* PROBLEM STATEMENT:
Would you transcribe the records word for word, please?

* RECORDS SUPPLIED:

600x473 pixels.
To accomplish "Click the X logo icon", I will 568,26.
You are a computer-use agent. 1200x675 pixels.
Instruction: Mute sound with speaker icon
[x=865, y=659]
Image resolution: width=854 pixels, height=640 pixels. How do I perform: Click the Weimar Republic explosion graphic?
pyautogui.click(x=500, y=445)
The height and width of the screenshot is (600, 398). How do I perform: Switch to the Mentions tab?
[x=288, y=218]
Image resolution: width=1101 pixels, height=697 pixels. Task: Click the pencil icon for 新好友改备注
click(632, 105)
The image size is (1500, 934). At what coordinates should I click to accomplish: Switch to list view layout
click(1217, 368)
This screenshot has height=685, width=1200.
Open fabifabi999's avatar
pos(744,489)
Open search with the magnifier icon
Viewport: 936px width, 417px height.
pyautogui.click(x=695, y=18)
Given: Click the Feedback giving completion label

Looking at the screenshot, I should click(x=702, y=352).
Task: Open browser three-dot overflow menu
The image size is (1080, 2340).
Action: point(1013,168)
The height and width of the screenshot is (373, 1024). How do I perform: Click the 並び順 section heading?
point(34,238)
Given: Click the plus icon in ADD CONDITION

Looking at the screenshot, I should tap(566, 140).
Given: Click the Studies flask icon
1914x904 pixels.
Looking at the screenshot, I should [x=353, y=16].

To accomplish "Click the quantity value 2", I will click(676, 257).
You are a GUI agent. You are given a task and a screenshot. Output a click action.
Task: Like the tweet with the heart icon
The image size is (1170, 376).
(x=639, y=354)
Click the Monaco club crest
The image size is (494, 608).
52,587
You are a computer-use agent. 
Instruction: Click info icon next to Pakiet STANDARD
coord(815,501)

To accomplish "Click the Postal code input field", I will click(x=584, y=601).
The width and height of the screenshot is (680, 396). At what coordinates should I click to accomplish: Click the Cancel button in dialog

* ANSWER TO THE EXERCISE:
600x473 pixels.
To accomplish "Click the X logo icon", I will 568,26.
You are a computer-use agent. 1200x675 pixels.
Instruction: Mute sound with speaker icon
[x=865, y=659]
Image resolution: width=854 pixels, height=640 pixels. How do I perform: Click the Weimar Republic explosion graphic?
pyautogui.click(x=500, y=445)
The height and width of the screenshot is (600, 398). How do I perform: Switch to the Mentions tab?
[x=288, y=218]
Image resolution: width=1101 pixels, height=697 pixels. Task: Click the pencil icon for 新好友改备注
click(632, 105)
The image size is (1500, 934). At what coordinates should I click to accomplish: Switch to list view layout
click(1217, 368)
This screenshot has height=685, width=1200.
Open fabifabi999's avatar
pos(744,489)
Open search with the magnifier icon
Viewport: 936px width, 417px height.
pyautogui.click(x=695, y=18)
Given: Click the Feedback giving completion label

Looking at the screenshot, I should click(x=702, y=352).
Task: Open browser three-dot overflow menu
The image size is (1080, 2340).
Action: point(1013,168)
The height and width of the screenshot is (373, 1024). How do I perform: Click the 並び順 section heading?
point(34,238)
Given: Click the plus icon in ADD CONDITION

Looking at the screenshot, I should tap(566, 140).
Given: Click the Studies flask icon
1914x904 pixels.
Looking at the screenshot, I should [x=353, y=16].

To accomplish "Click the quantity value 2", I will click(676, 257).
You are a GUI agent. You are given a task and a screenshot. Output a click action.
Task: Like the tweet with the heart icon
The image size is (1170, 376).
(x=639, y=354)
Click the Monaco club crest
The image size is (494, 608).
52,587
You are a computer-use agent. 
Instruction: Click info icon next to Pakiet STANDARD
coord(815,501)

To accomplish "Click the Postal code input field", I will click(x=584, y=601).
The width and height of the screenshot is (680, 396). At what coordinates should I click to accomplish: Click the Cancel button in dialog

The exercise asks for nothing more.